Sampling the Database

To use the Proximity models, you need to create sets of subgraphs. In the simplest case, one or more of these sets is used to learn (train) the model. You then test the results of that training by applying the model to the remaining set of subgraphs. You can create these sets of subgraphs by sampling a container.

Proximity provides a sampleContainer() method for creating random samples of existing containers.[2] You can either create a specified number of samples, or create samples suitable for cross validation. Because subgraphs in a container may contain objects and links that also appear in other subgraphs, the resulting samples may not satisfy strict independence requirements imposed by some experimental designs. Exercise 6.4 illustrates the simplest case of creating two samples—one for training and one for testing.

Code example: sample-1d-clusters.py

This section describes the script found in $PROX_HOME/doc/user/tutorial/examples/sample-1d-clusters.py.

To create the samples, we need to write a script that calls the sampleContainer() method on the prox object. For this example, we create two samples. Each will be placed in a new container and each will hold approximately one-half the subgraphs from the original container. The counts are approximate because the initial container may not contain an even number of subgraphs.

print "Sampling database..."
prox.sampleContainer("1d-clusters",2,"samples")

This use of the sampleContainer() method requires three arguments:

containerName

the container to be sampled

numFolds

the number of samples to create from this container

sampleName

the name of the container that holds the sample containers

The sampleContainer() method creates both a parent container, sampleName, to hold the samples as well as the sample containers themselves. The sampleName container is in turn, contained by the initial containerName container. For example, the script above creates the following container hierarchy:

where the 1d-clusters container existed in the database before running the scripts and the samples, 0, and 1 containers were created as a result of running the script.

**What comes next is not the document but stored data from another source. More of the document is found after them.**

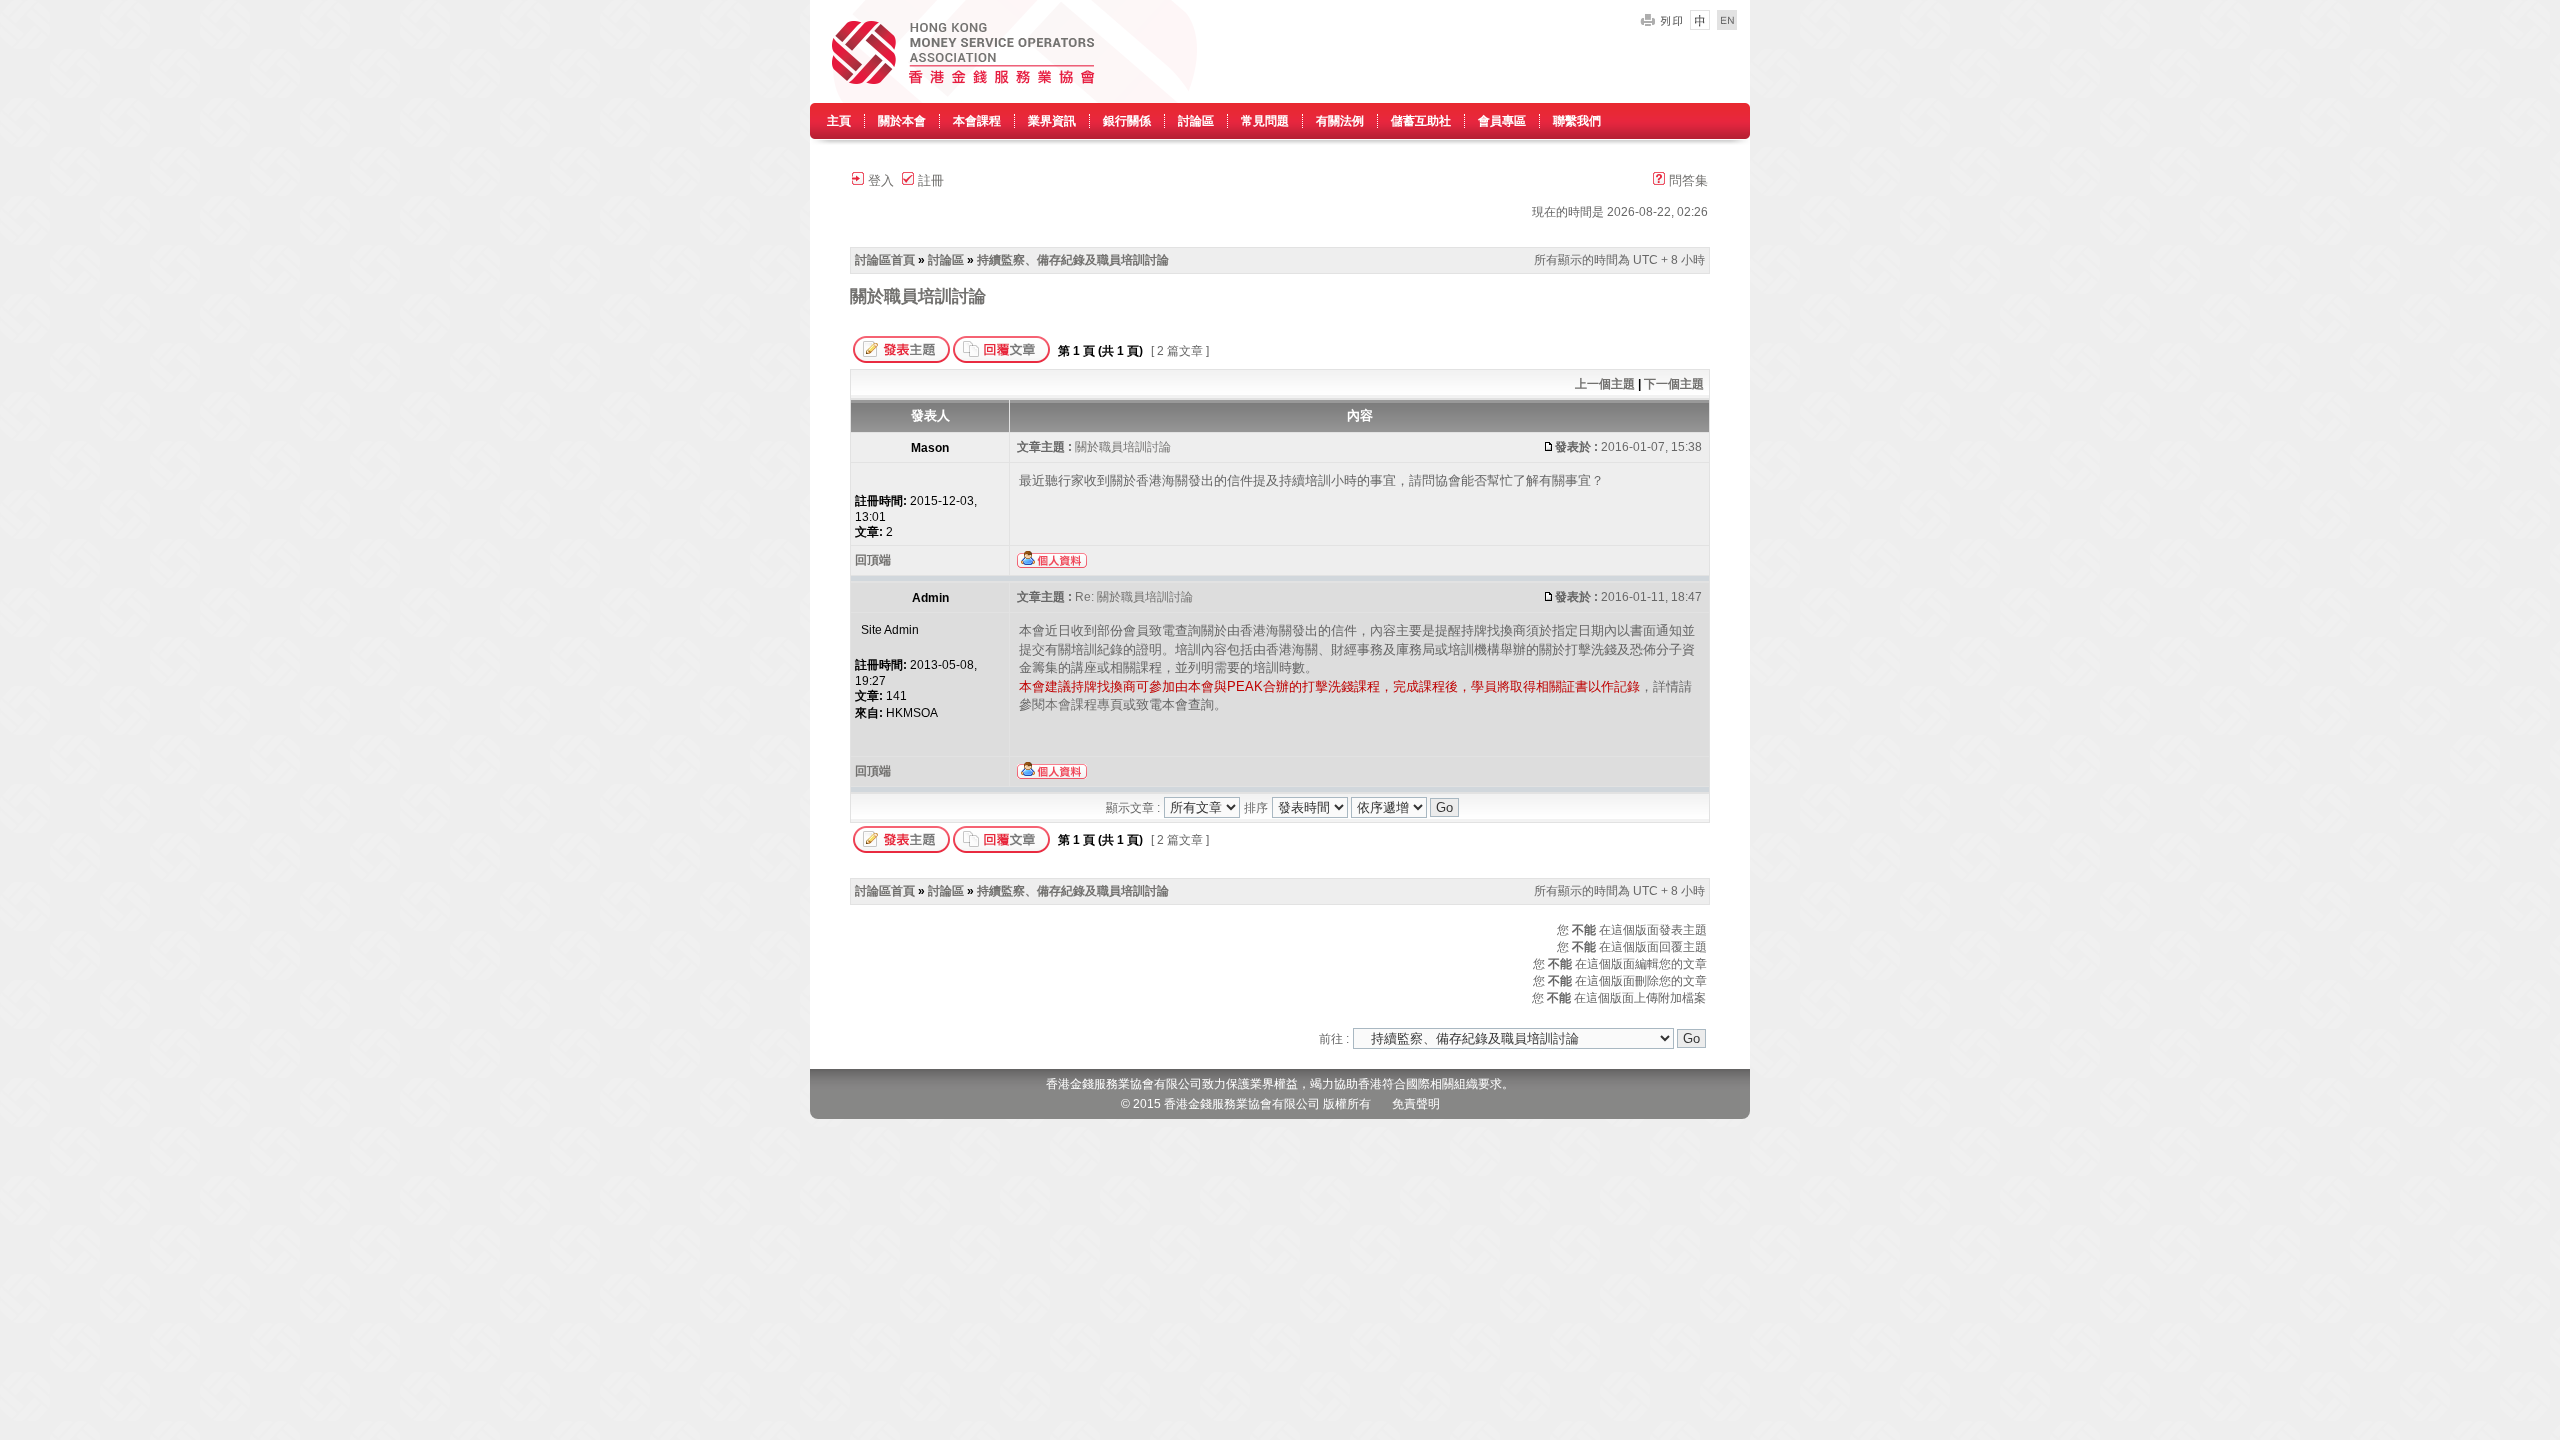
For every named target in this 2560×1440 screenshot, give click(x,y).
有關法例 (1340, 121)
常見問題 (1265, 121)
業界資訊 (1052, 121)
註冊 (929, 180)
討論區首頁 (885, 260)
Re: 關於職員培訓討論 (1134, 597)
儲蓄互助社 (1421, 121)
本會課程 (977, 121)
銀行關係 (1127, 121)
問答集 (1686, 180)
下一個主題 (1674, 384)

The sampleContainer() method provides an overload for creating samples for cross validation. This overload omits the sampleName parameter, placing the resulting samples in either a training or test container. For example, when creating samples for 10-fold cross validation, the method partitions the data into 10 segments and creates 10 training sets, each containing nine of those segments, and 10 corresponding test sets containing the remaining tenth segment.

Exercise 6.4. Creating training and test sets:

This script requires the container created in Exercise 5.7. You must have completed Exercise 5.7 before running the current exercise.

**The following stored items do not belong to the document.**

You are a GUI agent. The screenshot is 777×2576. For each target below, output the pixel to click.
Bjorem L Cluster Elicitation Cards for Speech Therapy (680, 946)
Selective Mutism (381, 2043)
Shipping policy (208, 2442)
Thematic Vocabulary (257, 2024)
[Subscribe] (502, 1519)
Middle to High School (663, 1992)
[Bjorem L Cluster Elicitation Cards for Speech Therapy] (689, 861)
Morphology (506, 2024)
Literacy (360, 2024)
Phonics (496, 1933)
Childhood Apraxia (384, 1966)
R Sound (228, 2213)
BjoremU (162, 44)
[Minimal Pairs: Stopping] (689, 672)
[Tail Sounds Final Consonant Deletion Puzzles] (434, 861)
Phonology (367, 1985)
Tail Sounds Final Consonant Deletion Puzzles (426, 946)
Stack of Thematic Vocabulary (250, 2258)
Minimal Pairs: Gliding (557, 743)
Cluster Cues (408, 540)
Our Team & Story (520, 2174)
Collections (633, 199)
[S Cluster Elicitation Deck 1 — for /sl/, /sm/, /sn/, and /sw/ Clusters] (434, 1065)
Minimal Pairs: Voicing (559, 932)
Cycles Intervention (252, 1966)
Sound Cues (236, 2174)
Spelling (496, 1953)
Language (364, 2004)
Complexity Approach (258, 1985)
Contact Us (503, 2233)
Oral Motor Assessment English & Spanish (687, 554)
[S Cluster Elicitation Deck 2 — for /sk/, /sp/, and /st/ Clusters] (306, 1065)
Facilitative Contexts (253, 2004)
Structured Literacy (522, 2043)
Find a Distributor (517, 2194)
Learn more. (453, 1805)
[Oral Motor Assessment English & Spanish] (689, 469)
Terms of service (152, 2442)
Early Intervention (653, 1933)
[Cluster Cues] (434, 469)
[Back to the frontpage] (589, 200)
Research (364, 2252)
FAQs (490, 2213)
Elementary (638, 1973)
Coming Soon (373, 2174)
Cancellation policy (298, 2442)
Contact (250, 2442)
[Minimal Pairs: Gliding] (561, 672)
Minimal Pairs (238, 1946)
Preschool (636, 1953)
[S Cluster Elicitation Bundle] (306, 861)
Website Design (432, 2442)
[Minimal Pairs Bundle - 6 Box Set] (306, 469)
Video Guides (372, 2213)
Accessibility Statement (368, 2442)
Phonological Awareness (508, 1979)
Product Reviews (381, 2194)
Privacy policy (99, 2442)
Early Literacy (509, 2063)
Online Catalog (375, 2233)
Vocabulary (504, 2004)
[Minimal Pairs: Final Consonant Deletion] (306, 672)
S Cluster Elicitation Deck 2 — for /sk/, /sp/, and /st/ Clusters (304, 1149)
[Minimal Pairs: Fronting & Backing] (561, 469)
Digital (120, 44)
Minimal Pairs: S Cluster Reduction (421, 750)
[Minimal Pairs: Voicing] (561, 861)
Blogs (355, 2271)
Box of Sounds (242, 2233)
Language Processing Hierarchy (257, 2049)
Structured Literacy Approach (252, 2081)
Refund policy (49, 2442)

Before beginning, make sure that you are serving the ProxWebKB database using Mserver. Start the Proximity Database Browser if it is not already running.

  1. From the Script menu, choose Run Script. Proximity displays the Open dialog.

  2. Navigate to the $PROX_HOME/doc/user/tutorial/examples directory and choose sample-1d-clusters.py. Click Open.

    Proximity opens a window to show you any output from the script along with a trace of the script execution. Proximity reports:

    Status: starting running script: 
       /proximity/doc/user/tutorial/examples/sample-1d-clusters.py
    Sampling database...
    Status: finished running script
    

    when the script successfully completes. You can close this window after the script finishes.

  3. To verify that the script created the sample containers, click Containers to display the list of containers in the database.

  4. Click 1d-clusters. Proximity shows you that 1d-clusters has a child container, samples.

  5. Click samples. Proximity displays samples’s child containers, numbered 0 and 1.

    The view query link is disabled because this container was created by a script rather than by querying.

Sampling adds an attribute to each of the sampled subgraphs in the initial container indicating which sample they belong to. In this case, subgraphs in 1d-clusters get the new attribute, but corresponding subgraphs in containers 0 and 1 do not. This attribute will be overwritten if the container is re-sampled.



[2] You cannot sample the root container.